Figure 3. Mechanisms governing STEP protein expression and implications for Fragile X Syndrome.

(A) In normal (or wild-type) neurons, brief stimulation of mGluR5 receptors with DHPG triggers translation of STEP mRNA, as well as translation of other mRNAs including APP and FMRP. STEP dephosphorylates a tyrosine residue on GluR2 and initiates endocytosis of AMPARs following DHPG treatment. FMRP associates with both STEP and APP mRNA and likely acts as a translation suppressor to prevent excessive translation of these mRNAs. Ubiquitination and degradation by the proteasome regulate STEP and FMRP protein levels. Upon stimulation of mGluRs with DHPG, FMRP is rapidly degraded by the proteasome, presumably to permit translation of FMRP targets and allow the expression of LTD. (B) In the absence of FMRP, STEP protein expression might be inappropriately elevated by two parallel pathways. First, without the suppression of STEP mRNA translation by FMRP, the steady-state translation rate of STEP would be upregulated. Similarly, translation of APP is increased in Fmr1 KO mice. Elevated levels of APP provide more targets for β- and γ-secretase-mediated cleavage and result in exacerbated Aβ production in aged Fmr1 KO mice. Given that Aβ inhibits the ubiquitin proteasome system (UPS) in Alzheimer’s disease, it is possible that the UPS is blocked in FXS later in life.
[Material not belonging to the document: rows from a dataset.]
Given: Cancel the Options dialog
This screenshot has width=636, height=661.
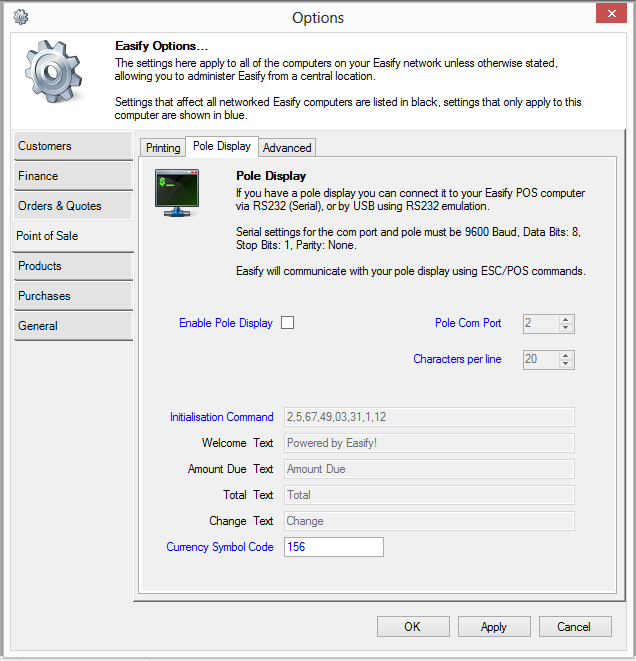Looking at the screenshot, I should [x=574, y=627].
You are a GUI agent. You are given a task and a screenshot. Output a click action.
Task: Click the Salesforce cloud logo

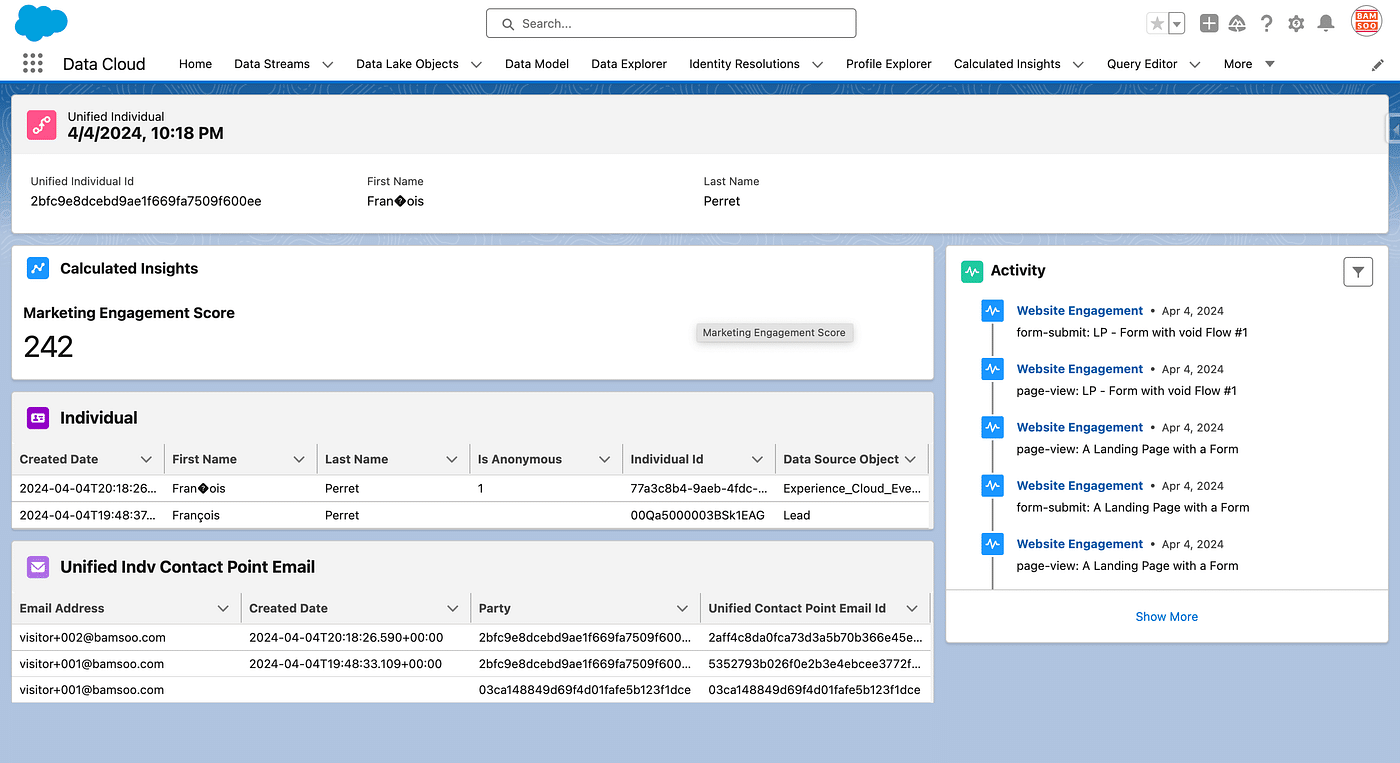pos(41,23)
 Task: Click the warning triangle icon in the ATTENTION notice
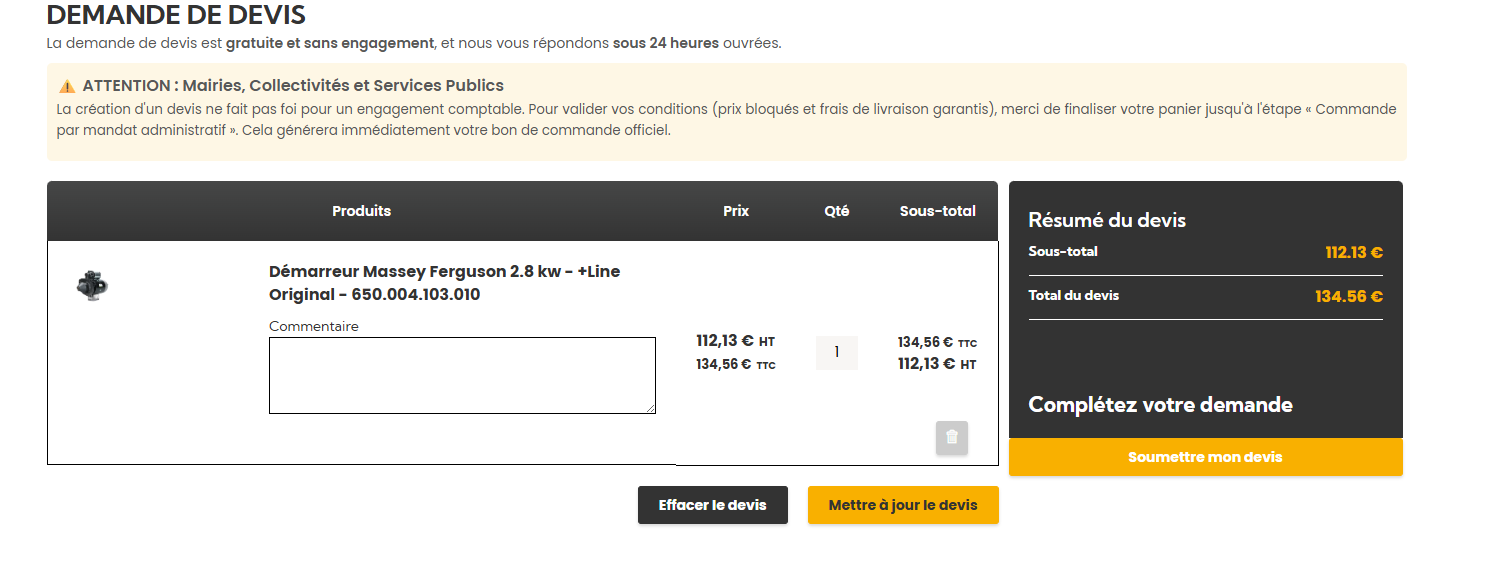pos(67,86)
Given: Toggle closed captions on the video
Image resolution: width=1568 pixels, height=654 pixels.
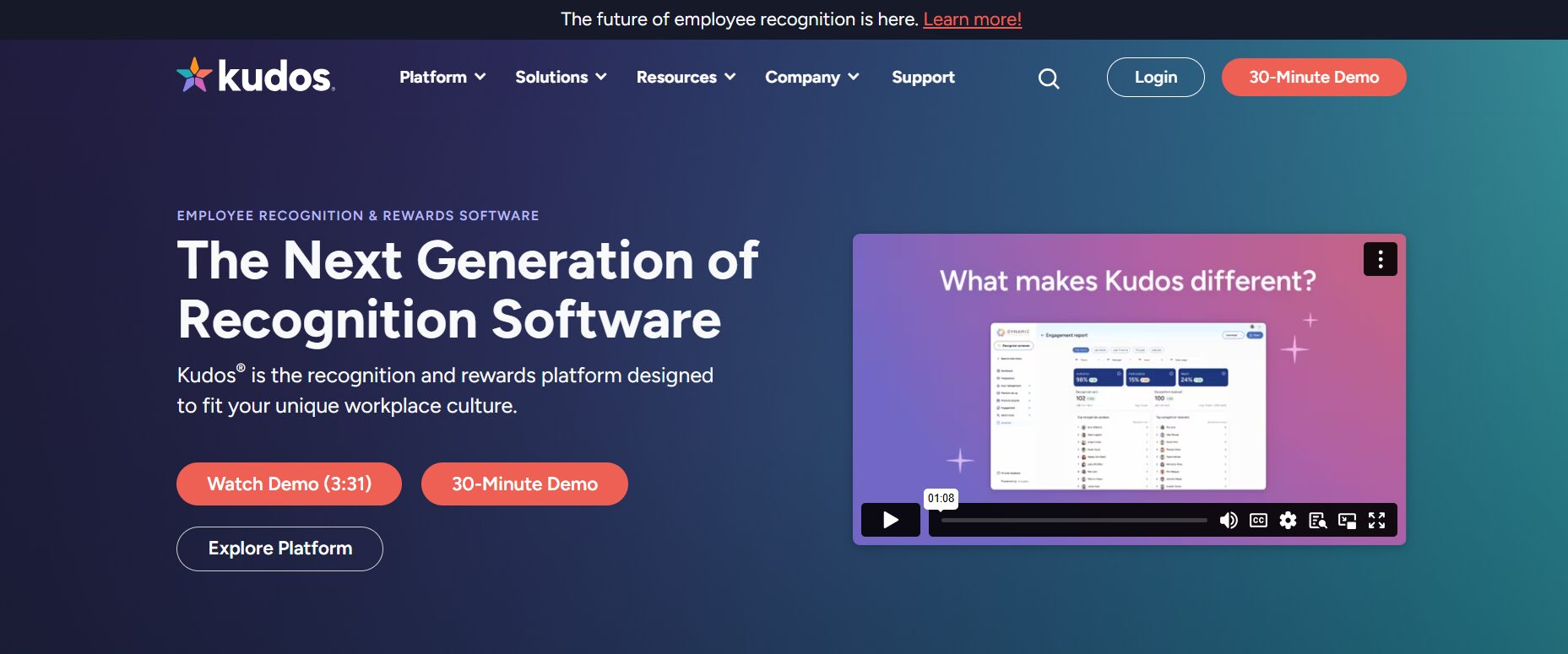Looking at the screenshot, I should (x=1258, y=521).
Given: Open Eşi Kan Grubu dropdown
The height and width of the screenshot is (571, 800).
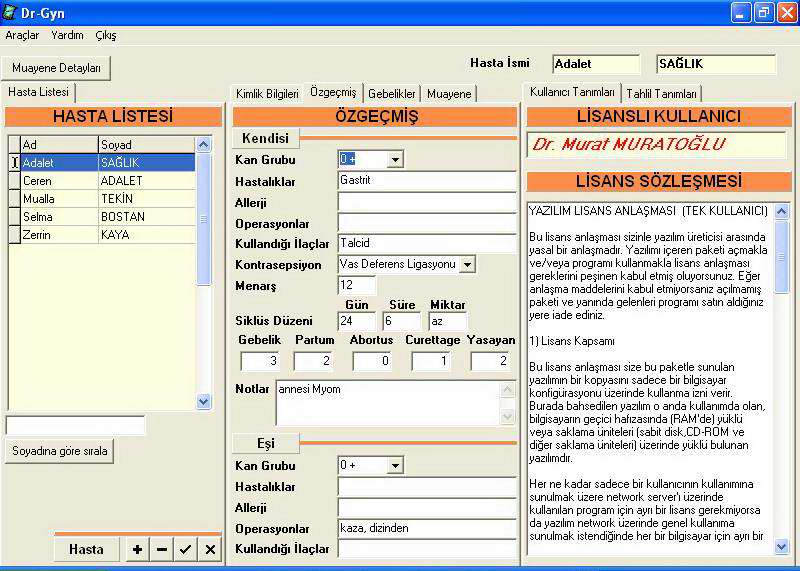Looking at the screenshot, I should [x=395, y=466].
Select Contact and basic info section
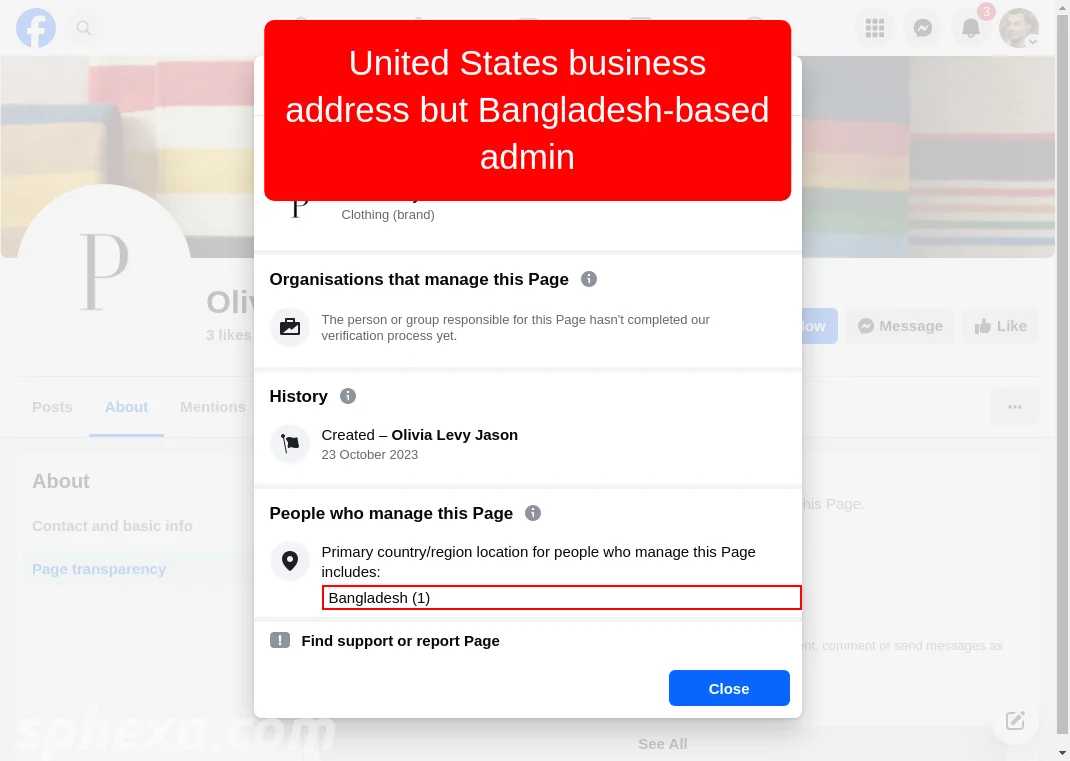The height and width of the screenshot is (761, 1070). point(112,526)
Consequently, inhibition of UPS by Aβ could lead to reduced degradation of STEP. Elevated STEP levels in FXS could therefore maintain the persistent internalization of AMPARs and exaggerated mGluR-dependent LTD. Of note, for simplicity, NR2B-containing NMDARs, ERK1/2, and Fyn were removed from this figure; however, it is possible that these proteins would also be more dephosphorylated and inactivated in the presence of elevated STEP levels.